This allegation was denied by the appellant in its pleading.[11]
[11]Further Amended Defence at [9].
The appellant has criticised a failure by the respondent to plead a date from which the inverter allegedly ceased to work properly after it had been installed.[12] However in my view that was not fatal to the respondent’s case because, in addition to the allegation cited above regarding the ‘observed defects’, it was pleaded and the matter proceeded below, to which the magistrate accepted, that by 9 June 2016 the inverter and, therefore, the crane stopped working altogether.[13] Defects were noticed from 23 March 2016 until 9 June 2016 when the inverter and crane stopped operating. The magistrate made reference in the reasons to Mr Joum’s evidence, which he found “credible and reliable”, and “the evidence of other witnesses who attempted to rectify the alleged defects in the inverter”, which “cause[d] me no concerns as to their credibility, and I found them reliable witnesses”.[14] The magistrate was not persuaded by the evidence of defence witnesses Mr Fioni, Mr Hobbs and Mr Maurer.[15] The magistrate referred to the evidence of the witnesses he was prepared to act upon later in his reasons, as well as providing sufficient reasons for not acting upon the evidence of other witnesses.[16] The latter was largely because of reliability issues. In doing so and in accepting the evidence which was “credible and reliable”, the magistrate found “the defects were such that they were unable to be repaired despite numerous attempts that the inverter was not – and that the inverter, therefore was not fit for the purpose of use in the crane”.[17] The defects, consistent with the pleaded case and the evidence received at trial, were identified by the magistrate prior to the finding of not fit for purpose.[18]

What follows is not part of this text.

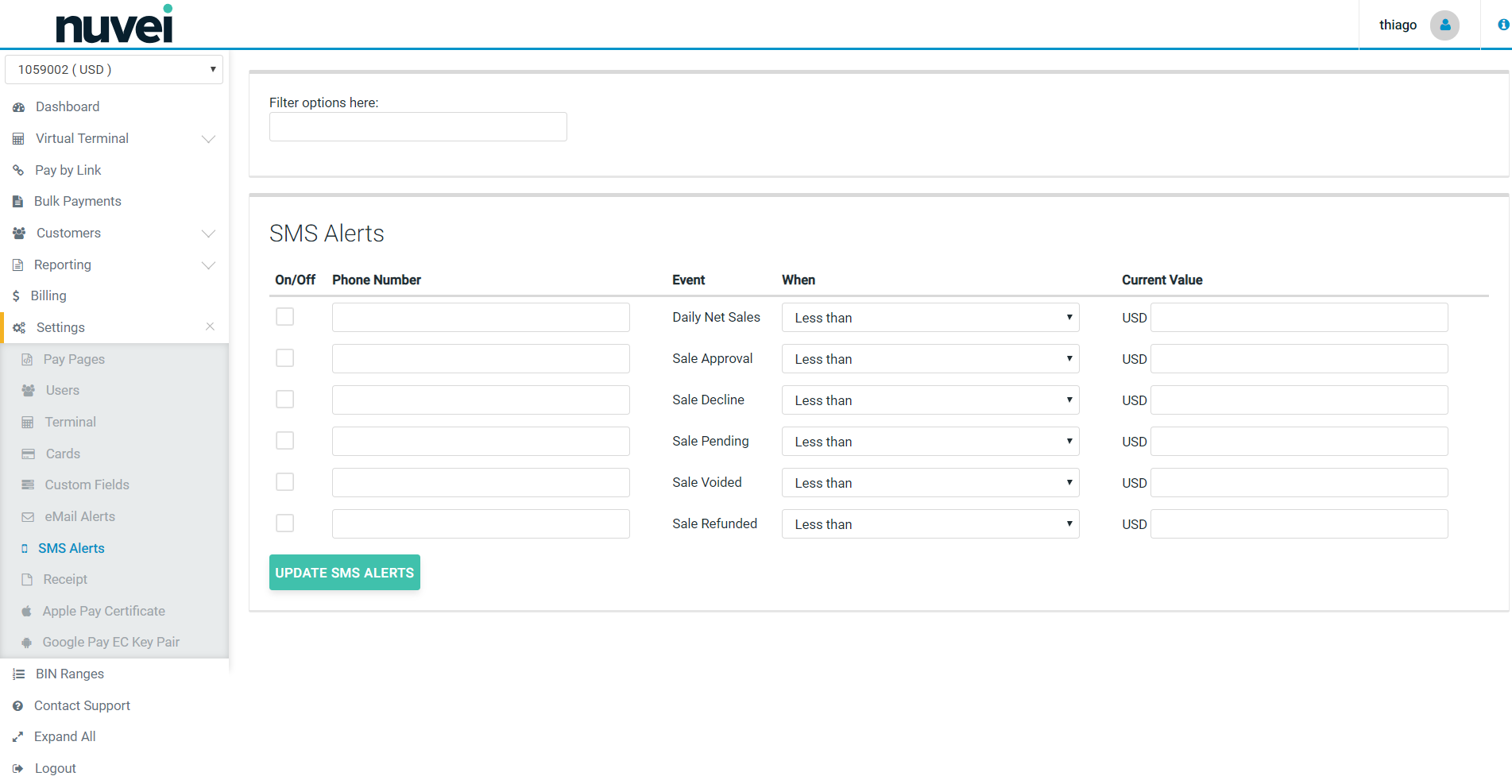Screen dimensions: 1512x784
Task: Open the When dropdown for Sale Approval
Action: [x=930, y=359]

[12]Appellant’s Outline of Argument at [25(a)].
[13]Third Further Amended Statement of Claim at [12A].
[14]T3, lines 10 – 14.
[15]The magistrate made no explicit reference to the defence expert, Mr Dorhauer. See though T3, lines 15 – 19.
[16]T5 – T6, line 19. Consistent with the approach taken in Drew v Makita, supra.
[17]T6, lines 11 – 14.
[18]T5.
It was advanced on behalf of the appellant that the respondent’s case at trial was that the inverter did work but with a slight shudder at low speed which witnesses for the appellant defendant testified could have been due to external sources, or the failure of the installer, Mr Joum, to manually insert new parameters into the inverter. However, the magistrate relied upon, accepted and preferred the evidence of the witness, Mr Joum.[19] In making the finding in relation to whether the inverter was suitable for purpose, the magistrate said:
“On the evidence of the expert witnesses, I am satisfied that the inverter was a compatible replacement. The evidence of Mr [Joum], a crane technician, was that a shutter was evident upon installation of the inverter, that the shutter put stress on other mechanical components, that the inverter was unable to perform its own autotune, that his emailed Mr Fioni and Mr Boland on 31 March 2016 about the shuttering in the first speed, that he sought advice on behalf of Mr Boland on how to correct the inverter tuning and rough operation in first gear; that after speaking with persons recommended by the defendant, the defects with the inverter were still unable to be rectified; that the inverter then began shutting down intermittently, and that he noticed the inverter had a relay missing and that the relay was responsible for the brake that had soldered before; that the inverter was displaying error messages and that ultimately, on 9 June, the inverter ceased working altogether. Mr [Joum’s] evidence continued: that he advised both Mr Boland and Mr Fiori by email dated 27 April 2016 that, in his view, Mr Boland would be better off with a new inverter as unless the brake fault can be assured as fixed, the inverter looks to be nothing but more problems”.[20]
[19]T3, lines 10 – 19.
[20]T5, lines 1 – 17.
Although not explicitly stated, by making the above findings, it should be evident that the magistrate preferred Mr Joum’s evidence to any defence evidence.[21] No error can be discerned.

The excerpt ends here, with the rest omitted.